La Tercoop contro il Comune: oltre 500mila euro di ricavi persi

12 Ottobre 2021

La cooperativa che gestisce i parcheggi a pagamento denuncia decine di stalli scomparsi in 10 anni  «Ci siamo indebitati e nessuno ci risponde. Come facciamo a rispettare gli obblighi contrattuali?»

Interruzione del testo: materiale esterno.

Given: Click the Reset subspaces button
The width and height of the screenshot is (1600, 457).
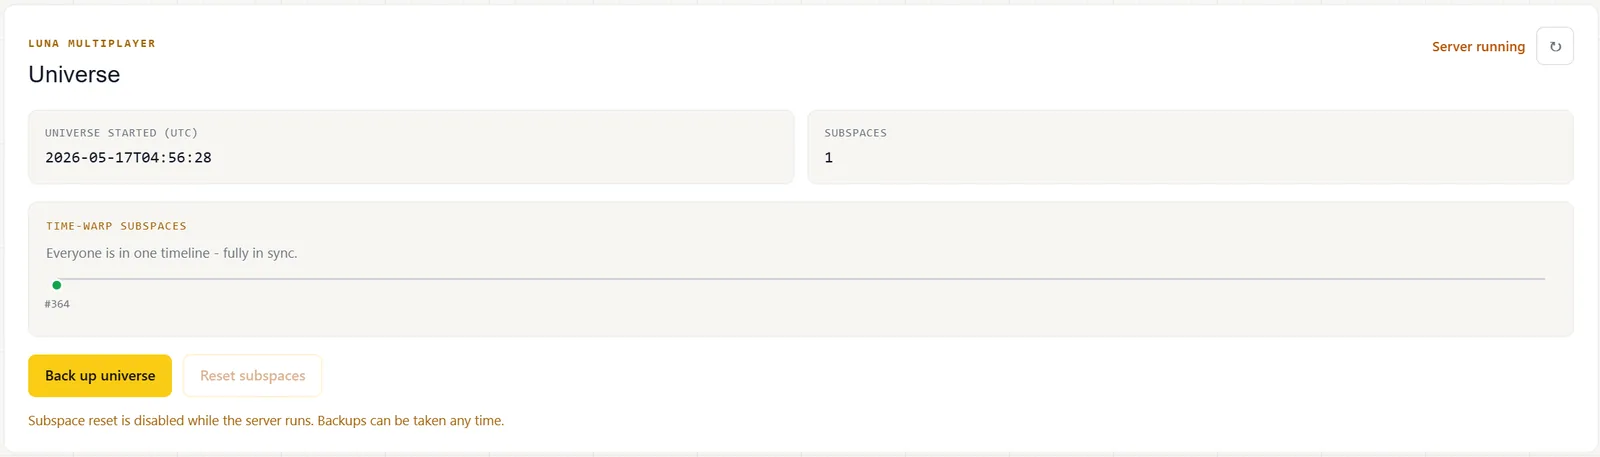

TERAMO. Decine di stalli persi, con un danno economico di oltre mezzo milione di euro in dieci anni. Ma anche mancate risposte e un bando per la gestione dei parcheggi del quale si sono perse le tracce. Sono i punti sui quali tuona la Tercoop, la società che si occupa degli stalli blu a Teramo, bacchettando il Comune per le scelte fatte negli ultimi anni e per l'assenza di considerazione dimostrata verso i lavoratori della cooperativa.
La Tercoop a gennaio e ad agosto ha segnalato al sindaco Gianguido D'Alberto, all'assessore al ramo Maurizio Verna e al dirigente del V settore Remo Bernardi la «continua sottrazione di stalli senza nemmeno una comunicazione formale alla nostra cooperativa»: 27 i parcheggi persi in modo definitivo, più altri sottratti temporaneamente per manifestazioni pubbliche o lavori. Nel dettaglio, la Tercoop conta: 14 stalli tolti in piazza Verdi; 6, dei 15 complessivi, in corso De Michetti; 4 su 17 in viale Mazzini; e 3 stalli in largo Gasbarrini destinati all'isola ecologica. «Avevamo ricordato al sindaco e all'assessore che le riduzioni perdurano ormai da oltre 10 anni, senza mai essere state compensate. Come e cosa dovrebbe fare la cooperativa sociale per rispettare gli obblighi contrattuali che impongono l'applicazione del contratto collettivo di lavoro nei confronti del personale impiegato nella gestione del servizio?», scrive la cooperativa che dichiara di aver perso in un decennio oltre 500mila euro di ricavi a causa della riduzione degli stalli.
«Le ingenti perdite hanno portato la Tercoop a indebitarsi pesantemente con il Comune e, per evitare la revoca della gestione, i 26 soci lavoratori sono stati costretti negli ultimi dieci anni a rinunciare a circa 20 mensilità a testa per poter pagare le rate del debito. Con un'altra nota del 13 maggio 2021 avevamo richiesto all'amministrazione di poter gestire per un periodo il piano a raso di piazza Dante per consentirci un piccolo recupero delle ingenti perdite. Nemmeno in questo caso abbiamo ottenuto riscontri e pertanto la Tercoop continua a lavorare in perdita», incalza la cooperativa, che passa poi a chieder conto della gara d'appalto in corso, al momento in fase di stallo dopo un problema tecnico durante la procedura di aggiudicazione alla Easy Help, secondo Tercoop, «segnalata all'Anac per morosità nei confronti di una pubblica amministrazione con la quale ha tutt'ora in corso un contenzioso legale».